Archive for the ‘Events’ Category

Newly Added Winter Tours

WinterFest 2010 Tour 009January 14, 2012 at 11am

Discover Colonial Newport. Hear stories of revolution, struggles for religious liberty and remarkable entrepreneurship among Newport’s diverse people. $12 per person, $10 Newport Historical Society members. Weather dependent; reservations suggested. Departs from Museum & Shop at Brick Market, 127 Thames Street. 401-841-8770

January 15, 2012 at 11am

Souls and Stones Tour. Explore the Common Burying Ground, view the remarkable gravestones that make this cemetery a work of art and learn about select colonial-era and 19th century residents who helped shape Newport’s history. $12 per person, $10 Newport Historical Society members. Weather dependent; reservations suggested. Departs from Museum & Shop at Brick Market, 127 Thames Street. 401-841-8770

January 16, 2012 at 11am

Road to Independence. Riots and rebellion, enemies and allies! Hear stories from the years surrounding the American Revolution in Newport. $12 per person, $10 Newport Historical Society members. Weather dependent; reservations suggested. Departs from Museum & Shop at Brick Market, 127 Thames Street. 401-841-8770

February 4, 2012 at 11am

Newport’s Buried History. Discover the early history of Newport’s people of color, enslaved and free. Visit the Wanton-Lyman-Hazard House and the colonial African burying ground. $12 per person, $10 Newport Historical Society members. Weather dependent; reservations suggested. Departs from Museum & Shop at Brick Market, 127 Thames Street. 401-841-8770

Catholics in Antebellum Newport

St.
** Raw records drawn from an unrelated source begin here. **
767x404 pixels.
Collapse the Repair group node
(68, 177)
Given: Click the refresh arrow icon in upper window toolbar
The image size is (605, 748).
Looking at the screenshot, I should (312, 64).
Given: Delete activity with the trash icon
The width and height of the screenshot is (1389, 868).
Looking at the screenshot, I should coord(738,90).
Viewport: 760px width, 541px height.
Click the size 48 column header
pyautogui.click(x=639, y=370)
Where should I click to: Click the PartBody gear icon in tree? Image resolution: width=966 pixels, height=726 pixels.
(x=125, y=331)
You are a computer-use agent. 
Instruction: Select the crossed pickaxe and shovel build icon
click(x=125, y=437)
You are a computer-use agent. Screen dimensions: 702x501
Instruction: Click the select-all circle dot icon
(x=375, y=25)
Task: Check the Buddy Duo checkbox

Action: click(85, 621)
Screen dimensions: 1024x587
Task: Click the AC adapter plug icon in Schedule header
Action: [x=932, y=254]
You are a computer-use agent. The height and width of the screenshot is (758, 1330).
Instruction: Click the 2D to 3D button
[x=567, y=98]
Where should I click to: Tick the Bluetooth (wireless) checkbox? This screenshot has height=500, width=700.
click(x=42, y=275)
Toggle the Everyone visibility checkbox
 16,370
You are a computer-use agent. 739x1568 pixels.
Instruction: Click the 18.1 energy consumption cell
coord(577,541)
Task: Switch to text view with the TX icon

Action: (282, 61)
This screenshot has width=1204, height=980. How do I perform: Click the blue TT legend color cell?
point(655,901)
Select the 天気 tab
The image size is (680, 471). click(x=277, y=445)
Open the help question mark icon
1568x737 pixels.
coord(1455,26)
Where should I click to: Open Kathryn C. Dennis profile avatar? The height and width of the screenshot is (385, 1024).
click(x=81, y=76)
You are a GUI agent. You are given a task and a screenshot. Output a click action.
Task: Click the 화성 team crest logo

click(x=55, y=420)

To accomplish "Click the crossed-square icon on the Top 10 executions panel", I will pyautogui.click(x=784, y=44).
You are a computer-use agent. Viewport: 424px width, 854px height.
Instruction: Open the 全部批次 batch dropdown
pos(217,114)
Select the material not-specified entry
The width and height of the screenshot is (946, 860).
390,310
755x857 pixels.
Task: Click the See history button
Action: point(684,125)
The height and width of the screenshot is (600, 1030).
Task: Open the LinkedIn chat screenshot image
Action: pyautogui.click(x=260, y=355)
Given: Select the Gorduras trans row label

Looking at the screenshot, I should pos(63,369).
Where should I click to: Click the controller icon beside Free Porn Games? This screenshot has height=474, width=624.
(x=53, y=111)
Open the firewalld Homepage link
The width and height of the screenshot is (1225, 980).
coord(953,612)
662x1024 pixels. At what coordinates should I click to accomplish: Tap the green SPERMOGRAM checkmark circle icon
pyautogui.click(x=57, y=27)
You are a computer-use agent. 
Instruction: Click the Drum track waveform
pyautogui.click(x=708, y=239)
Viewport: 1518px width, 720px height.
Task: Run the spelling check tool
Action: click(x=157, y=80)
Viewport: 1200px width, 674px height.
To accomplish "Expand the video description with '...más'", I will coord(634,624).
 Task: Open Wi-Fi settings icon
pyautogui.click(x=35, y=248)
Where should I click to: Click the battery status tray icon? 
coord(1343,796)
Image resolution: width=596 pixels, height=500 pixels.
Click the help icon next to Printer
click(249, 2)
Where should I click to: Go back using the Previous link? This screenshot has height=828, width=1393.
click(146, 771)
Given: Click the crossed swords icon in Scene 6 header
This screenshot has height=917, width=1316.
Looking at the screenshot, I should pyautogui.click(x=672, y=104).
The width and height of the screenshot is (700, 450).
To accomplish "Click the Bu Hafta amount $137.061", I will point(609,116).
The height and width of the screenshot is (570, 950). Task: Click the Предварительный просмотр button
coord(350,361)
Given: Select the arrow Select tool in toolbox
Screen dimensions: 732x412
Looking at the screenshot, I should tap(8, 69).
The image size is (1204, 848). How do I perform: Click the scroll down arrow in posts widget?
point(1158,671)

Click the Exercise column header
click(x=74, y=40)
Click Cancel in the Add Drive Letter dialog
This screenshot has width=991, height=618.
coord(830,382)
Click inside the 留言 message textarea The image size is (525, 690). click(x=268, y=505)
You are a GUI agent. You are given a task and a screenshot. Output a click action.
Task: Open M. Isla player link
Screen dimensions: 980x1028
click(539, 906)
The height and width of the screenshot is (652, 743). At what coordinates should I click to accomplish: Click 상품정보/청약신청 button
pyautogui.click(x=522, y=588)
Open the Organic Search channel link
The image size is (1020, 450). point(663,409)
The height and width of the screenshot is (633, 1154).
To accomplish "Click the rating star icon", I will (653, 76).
Mary's Church, image from the NHS Collections

St. Mary's Church, image from the NHS Collections

Thursday February 2, 2012 at 5:30pm 

Colony House $5 General Admission, $1 NHS members

New England was inhospitable territory for Catholics from the colonial era until the Civil War. In colonial Massachusetts priests who entered the territory would be subject to imprisonment. In the nineteenth century, a Jesuit was tarred and feathered in Maine, a convent near Boston was torched, and another nuns’ residence in Providence narrowly escaped attack. Newport, by contrast, accepted Catholics just as it had accepted Jews, Quakers and Baptists before them. Dr. Quinn will explain how, from 1780 when French troops landed in Newport to aid with the Revolutionary War, through the following decades when the Irish settled, Newport proved to be an oasis of tolerance for Catholics in New England.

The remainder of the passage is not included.